The tag team division in the 80's was every bit as responsible for the WWF's success as the singles division was. And Demolition were the most successful and popular of the bunch.
 
I disagree...

This is the year Rick Rude cemented the midcard as something worth seeing and had 2 stellar feuds in that time, against Jake Roberts and The Ultimate Warrior. Demolition made the tag division interesting with their double turn angle with Powers of Pain but after the "failed promise" of Ricky Steamboats IC title and the seemingly endless Honky Tonk Man reign, it was quite a jarring moment when Rude upended Warrior after barely 6 months. Heenan got a big assist but look back at Rude's work in that year...
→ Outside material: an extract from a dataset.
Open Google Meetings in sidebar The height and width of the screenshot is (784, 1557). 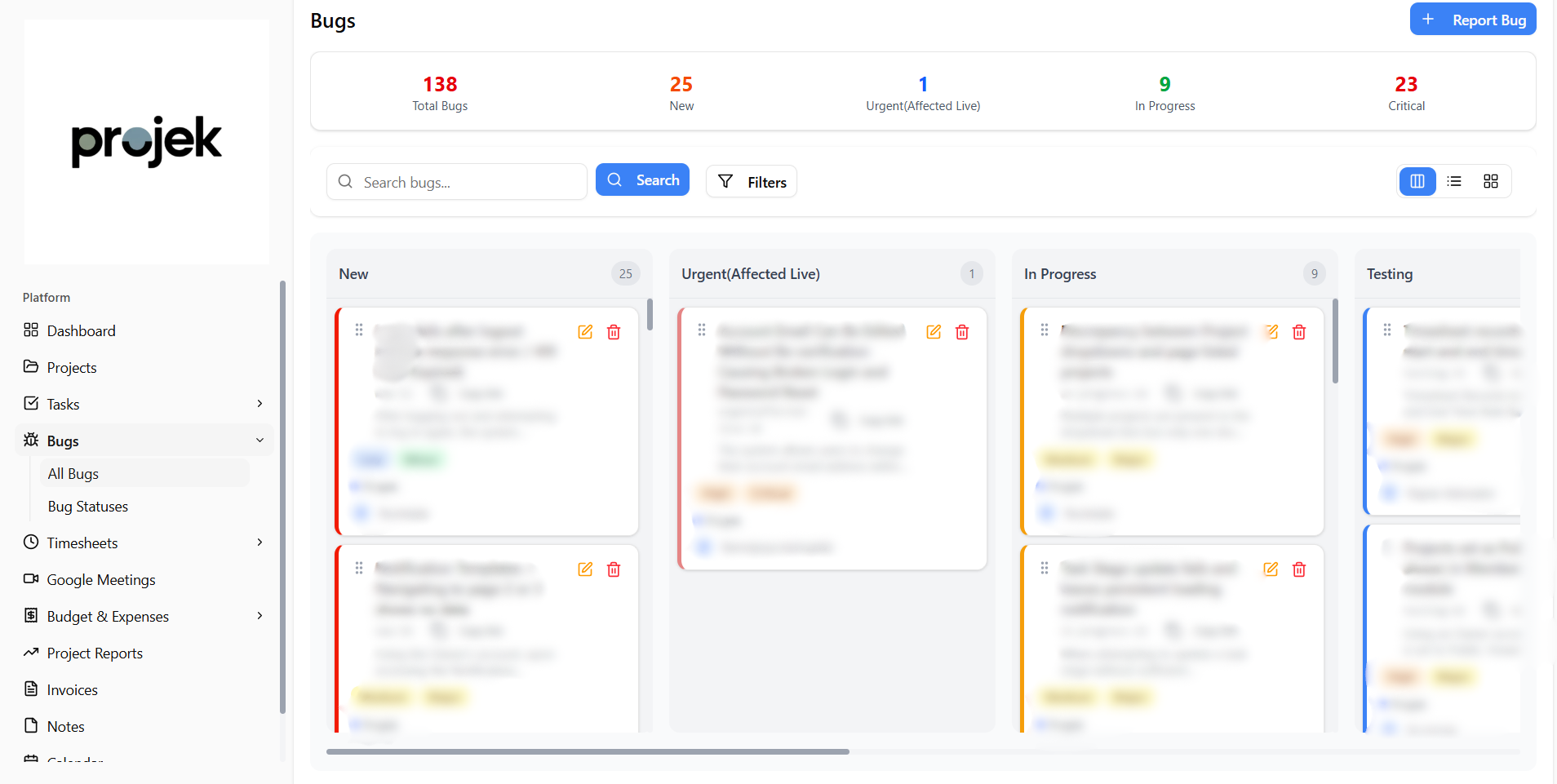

The Cheryl Roberts stuff was the most risque and arguably "fun" feud WWE had for a long long time... there was a "personal issue" there, two guys who could go and even though it never really got a true PPV pay off, it did it's job in moving both guys into that "just below main event" status where they thrived. It seemed a shame to throw the "ending" away on a double elimination in the tournament. The Warrior/Herc match could easily have done the same thing and let Rude and Jake play out their feud... but it did mean that come the Rumble when Rude attacked Warrior with the flexbar and won the "Jesse The Body" award the fans were baying for his blood. They had to wait until Summerslam to see that pay off but for a "mid card" guy with one year on the roster, Rude really was the most important part of that undercard in this period... his feuds got attention, he was that "workhorse" that could sell a B show AND he had a crucial hand in bringing Warrior along as a worker. It makes his leaving just 2 years later all the more galling.

Savage was important in this period but he was MEANT to be, they saw the potential, had the faith and it's one of the few times it paid off for them, but Hogan was still there, he didn't carry the company alone, they hung it on the Mega Powers... Rude in the meantime was providing the stuff you wanted to watch in that midcard section... cos everyone wanted to see him get his ass kicked and he never actually did...the true mark of a MVP heel character.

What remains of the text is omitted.